Bacaklarımı kendime çekerek daha rahat bir pozisyon bulmaya çalıştım. Sırtüstü uzandığım anda saçlarımdaki el bir anlık duraksadı. Daha fazla uyuyamayacağımı anladığımda gözlerimi haraladım. Baş ağrım odağımı tamamen bozduğundan görüş alanımın düzelmesi hayli zaman almıştı.

Beklemediğim bir şey oldu. Dizlerinde yattığım kişinin Hange olduğunu düşünürken Levi yukarıdan aşağıya bana bakıyordu.

Kendimi yattığım  yerden atmamla yere kapaklanmam bir olmuştu. Kalķmaya çalıştım ama yaramdaki sancı bir anda kendini belli ettiğinde inleyerek dizlerimin üzerine çöktüm.
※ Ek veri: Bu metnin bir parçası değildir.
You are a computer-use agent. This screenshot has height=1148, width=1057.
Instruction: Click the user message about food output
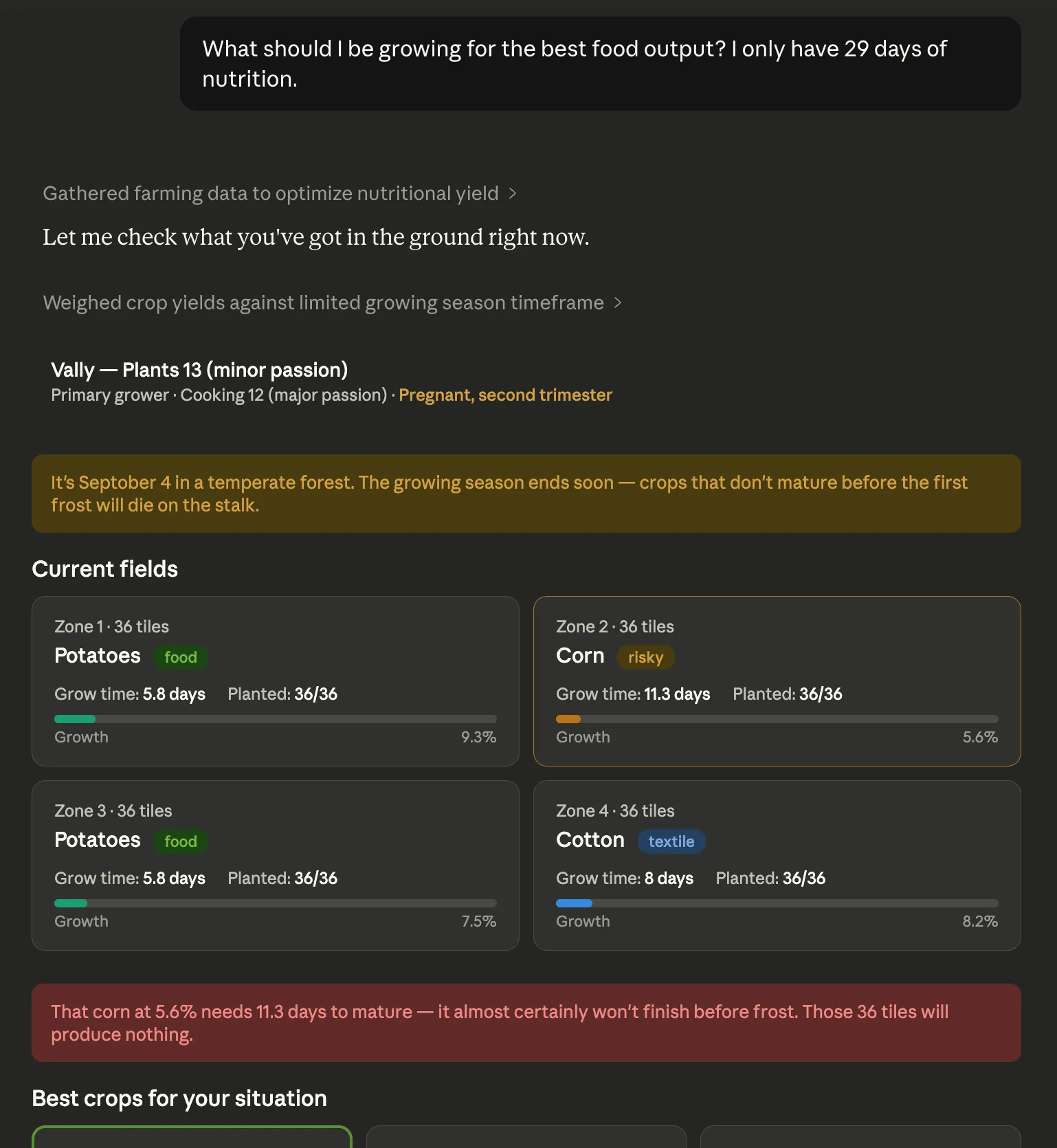tap(600, 64)
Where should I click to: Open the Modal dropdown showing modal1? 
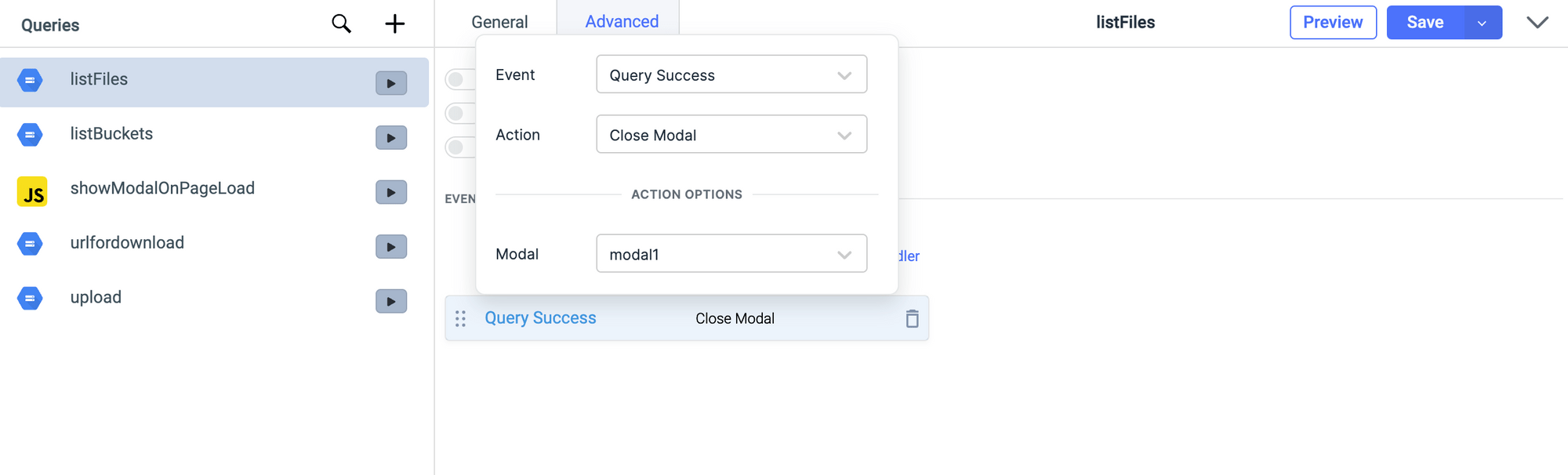(x=731, y=253)
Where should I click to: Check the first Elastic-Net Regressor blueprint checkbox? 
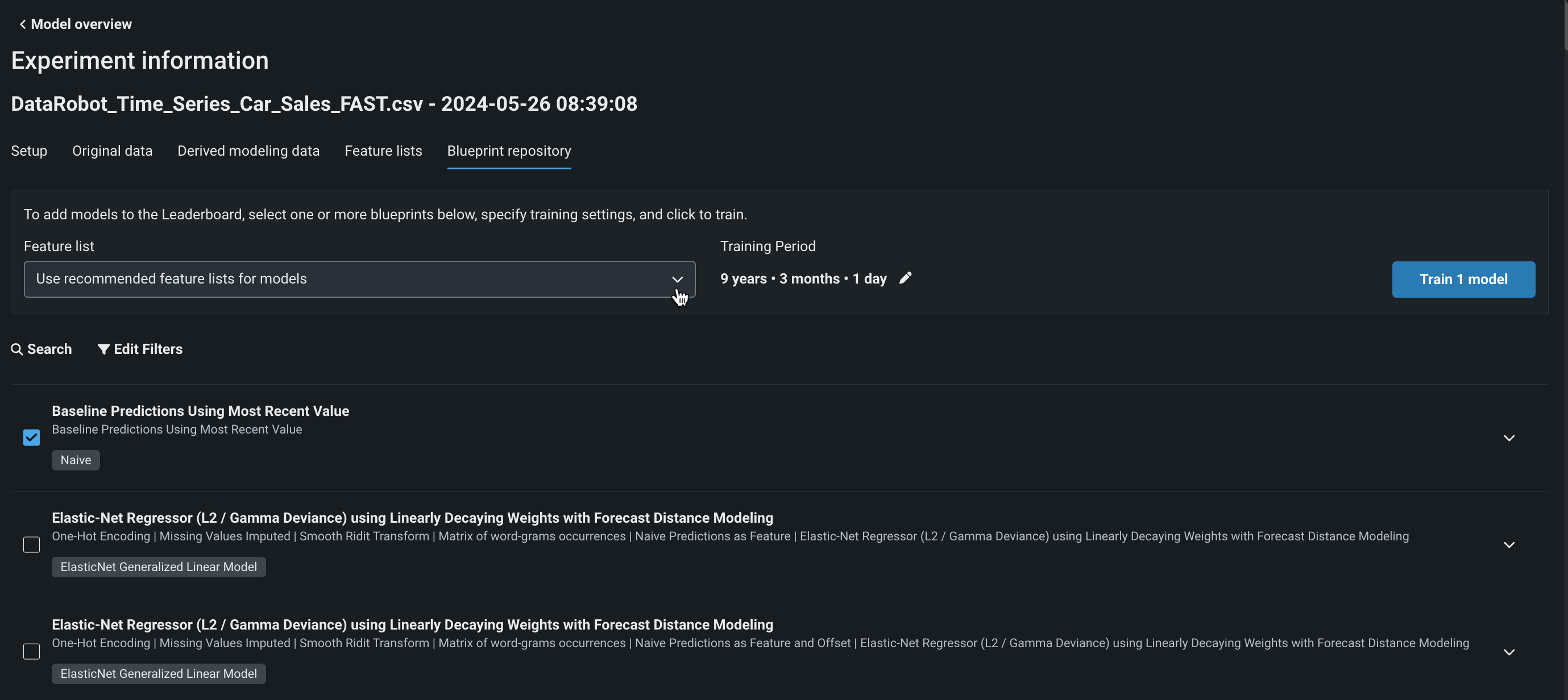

"İyi misin?" Sesini duyduğumda kalbim hızını artırmış, kulaklarım çınlamaya başlamıştı. Vücudumda yukarıdan aşağı bir titreme hissettim. Öyle korkuyordum ki...

Odamda uyuduğumu sanıyorken Levi'nin ofisindeydim. En kötüsüyse hiçbir şeyi hatırlamıyordum. Kim bilir neler yapmıştım da burada uyumama izin vermişti.

"Faith." Omuzlarımda hissettiğim ellerle irkildim. Yavaşça oturduğum yerden kaldırılarak düştüğüm koltuğa tekrar oturtuldum. Utanç dolu ve mahçup şekilde baktım yüzüne. Öylece beni inceliyordu.

"Özür dilerim," dedim.

"Neden?" Gözleri gözlerime sabitlendi.

"Ben..." dedim. "... hatırlamıyorum. Yanlış bir şey yaptıysam özür dilerim." Anında gözlerini gözlerimden çekerken oturduğu yerde önüne dönüp dirseklerini dizlerine dayadı. İfadesi daha da sertleşirken hiçbir şey diyemedim." Yanlış bir şey mi yaptım?"

"Ağrın var mı?" Sert bir tonda sorduğu soruya karşı cevap talep edemedim. Dişlerini sıkıyor, boynundaki damarı fazlasıyla belli oluyordu.

"Hayır."

"İyi," dedi. "O zaman çık." Sertçe yutkunduğumda hiçbir şey demeden kalktım ve aksak adımlarımla sessizce odayı terkettim.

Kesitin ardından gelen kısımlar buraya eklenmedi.